▶ _Instructions for the task_: Check each line of the records below and collect those holding "computer".

╭─ Given information

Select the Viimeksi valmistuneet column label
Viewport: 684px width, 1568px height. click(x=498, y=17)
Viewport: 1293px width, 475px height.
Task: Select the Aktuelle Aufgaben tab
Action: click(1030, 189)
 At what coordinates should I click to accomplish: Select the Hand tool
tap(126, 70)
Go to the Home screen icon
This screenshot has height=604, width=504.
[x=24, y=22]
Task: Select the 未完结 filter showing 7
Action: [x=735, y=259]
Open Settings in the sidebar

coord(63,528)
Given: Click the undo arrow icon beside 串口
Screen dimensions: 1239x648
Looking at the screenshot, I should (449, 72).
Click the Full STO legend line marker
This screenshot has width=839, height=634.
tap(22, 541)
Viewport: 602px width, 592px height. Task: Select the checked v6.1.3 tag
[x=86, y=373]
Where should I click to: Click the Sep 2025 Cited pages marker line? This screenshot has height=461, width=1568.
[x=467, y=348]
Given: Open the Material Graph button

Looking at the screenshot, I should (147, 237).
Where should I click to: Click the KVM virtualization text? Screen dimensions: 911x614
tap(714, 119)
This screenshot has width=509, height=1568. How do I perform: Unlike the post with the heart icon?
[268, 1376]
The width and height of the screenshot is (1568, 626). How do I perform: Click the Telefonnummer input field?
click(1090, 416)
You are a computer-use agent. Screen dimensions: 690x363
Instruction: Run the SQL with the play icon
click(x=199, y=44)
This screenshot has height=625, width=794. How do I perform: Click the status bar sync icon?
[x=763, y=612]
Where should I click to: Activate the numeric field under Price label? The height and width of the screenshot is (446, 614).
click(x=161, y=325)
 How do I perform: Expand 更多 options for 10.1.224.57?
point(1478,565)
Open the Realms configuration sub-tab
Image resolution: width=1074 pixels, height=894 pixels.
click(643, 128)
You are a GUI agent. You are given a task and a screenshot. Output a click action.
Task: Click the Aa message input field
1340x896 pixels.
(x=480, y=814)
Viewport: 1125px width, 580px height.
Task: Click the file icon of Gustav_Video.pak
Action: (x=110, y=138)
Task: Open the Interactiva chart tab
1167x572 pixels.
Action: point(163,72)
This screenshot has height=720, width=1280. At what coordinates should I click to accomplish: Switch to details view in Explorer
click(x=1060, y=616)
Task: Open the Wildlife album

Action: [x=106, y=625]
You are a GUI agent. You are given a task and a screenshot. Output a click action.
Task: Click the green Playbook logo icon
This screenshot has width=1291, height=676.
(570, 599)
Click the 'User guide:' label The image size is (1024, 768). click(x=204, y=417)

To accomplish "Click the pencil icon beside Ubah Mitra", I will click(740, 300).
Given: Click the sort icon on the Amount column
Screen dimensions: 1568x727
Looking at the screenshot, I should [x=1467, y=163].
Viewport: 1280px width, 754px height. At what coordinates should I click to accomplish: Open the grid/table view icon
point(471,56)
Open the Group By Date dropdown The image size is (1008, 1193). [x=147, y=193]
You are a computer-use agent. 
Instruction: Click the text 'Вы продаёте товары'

╰─

▶ _Your response_:
You are a computer-use agent. Screen dimensions: 690x363
You are a computer-use agent. 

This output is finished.